En passant entre les parapets bâtis avec des angles de refuge, je pris garde que je n’entendais sonner que trois fers sur le pavé. Je descendis, et, levant les pieds de ma jument, je vis qu’elle avait perdu un fer de devant, ce qui n’était pas bien étonnant dans ces mauvais chemins pierreux où j’avais passé. Je m’en allai tout droit, voyant cela, chez un de nos parents, qu’on appelait le grand Nogaret, parce qu’il avait cinq pieds six pouces, et, cognant à la porte, je l’éveillai.

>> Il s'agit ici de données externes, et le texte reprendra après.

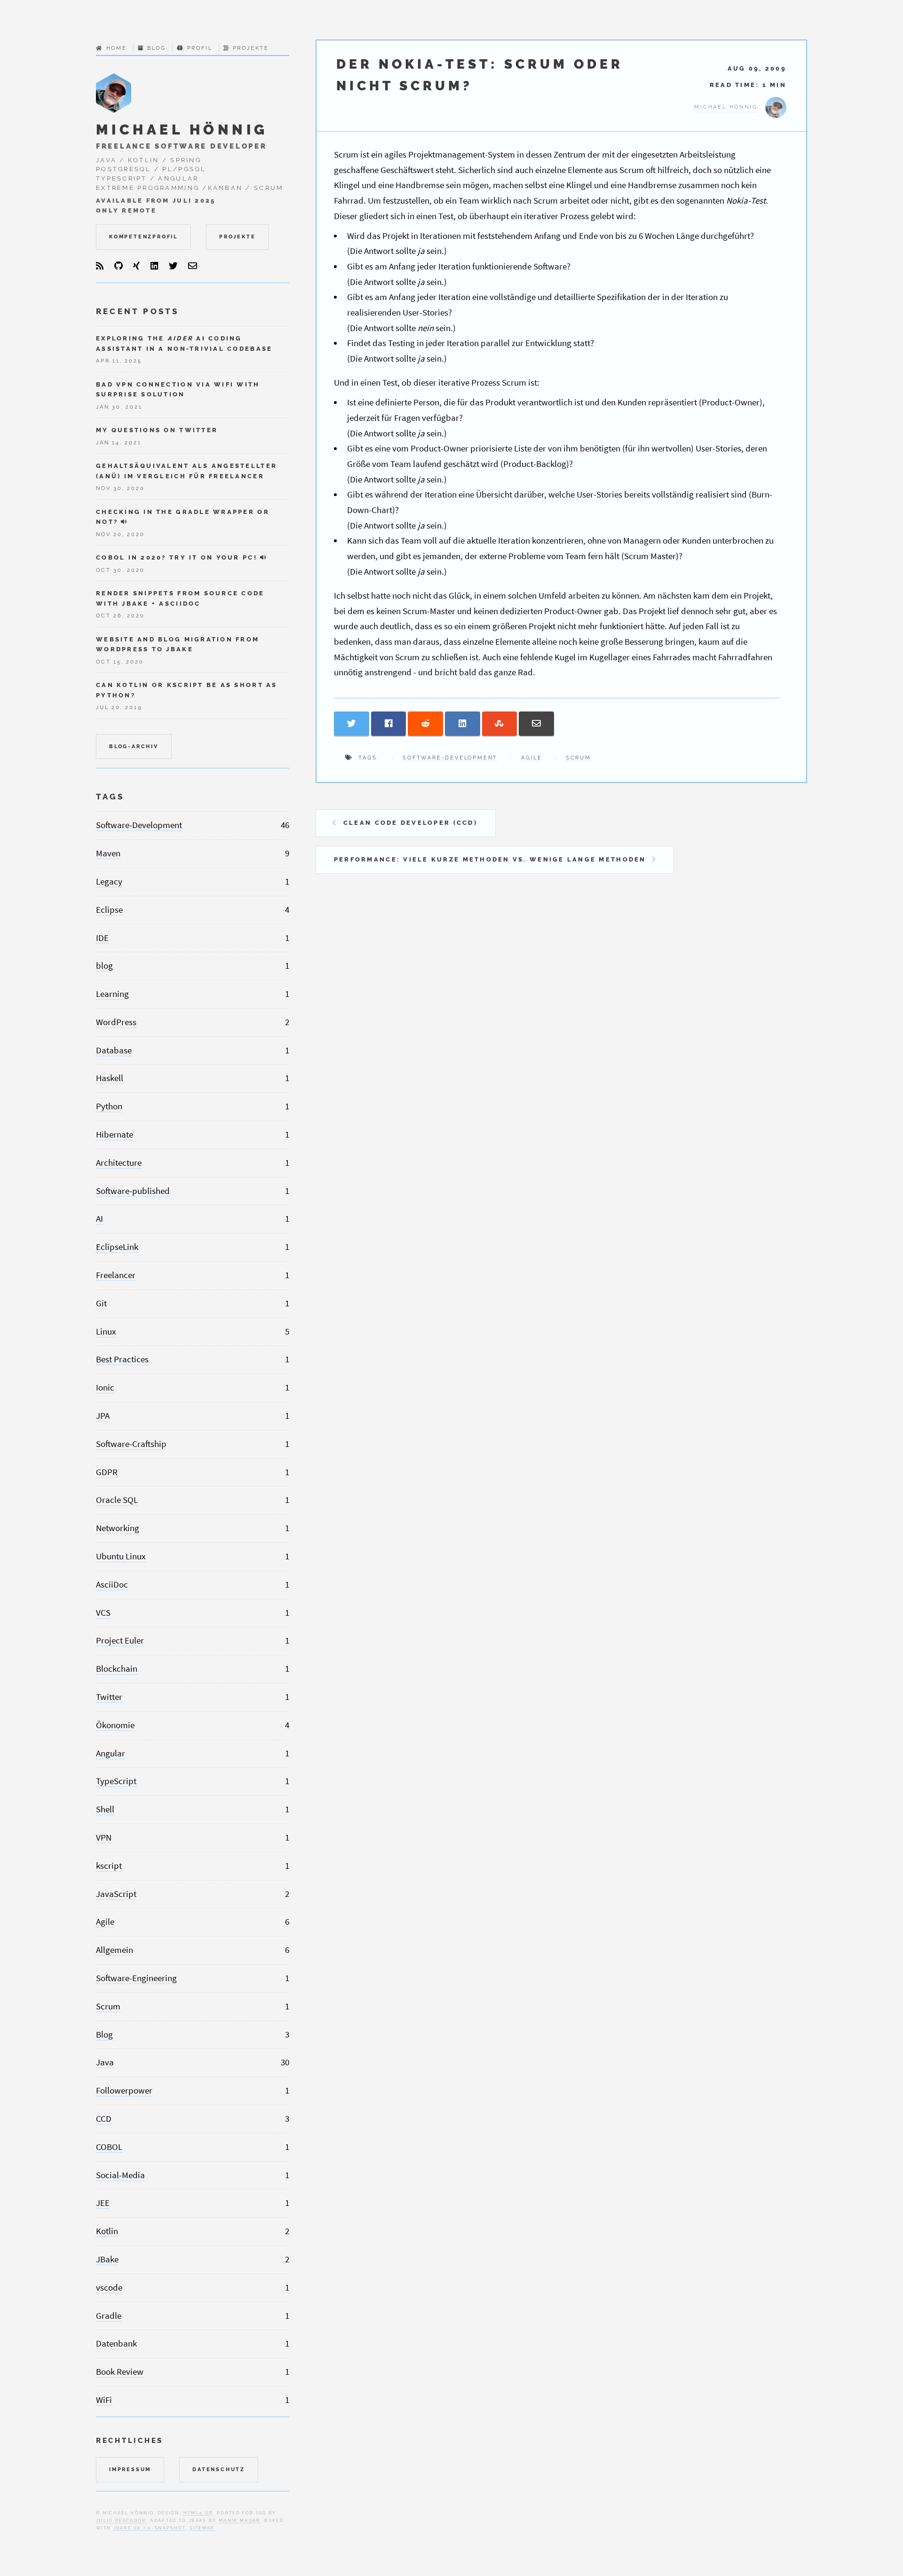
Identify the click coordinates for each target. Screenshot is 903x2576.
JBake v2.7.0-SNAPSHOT (149, 2527)
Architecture (119, 1162)
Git (101, 1303)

Il vint tout en chemise ouvrir, et quand il me vit, il s’écria : Hé ! c’est toi, Hélie ! est-ce qu’il est arrivé quelque chose, au Frau ?

— Gustou s’est démis une épaule, et je vais à Thenon chercher Labrugère ; mais la jument a perdu un fer, et il me faut le faire remettre : viens avec moi chez le faure, je ne sais où c’est.

— Attends que je mette mes culottes, fit-il.

Le faure n’était pas chez lui, mais sa femme nous dit qu’il devait être à l’auberge, chez Devayre. Il y était, en effet, qui jouait à la quadrette en buvant du vin blanc. Il voulait finir sa partie ; mais le grand Nogaret lui expliqua que ça pressait et pourquoi ; alors il donna son jeu à un qui regardait derrière lui, et vint avec nous.

Il fallut allumer la forge, ajuster un fer, le poser, tout ça prit du temps, en sorte qu’il était plus de onze heures quand je partis de Tourtoirac.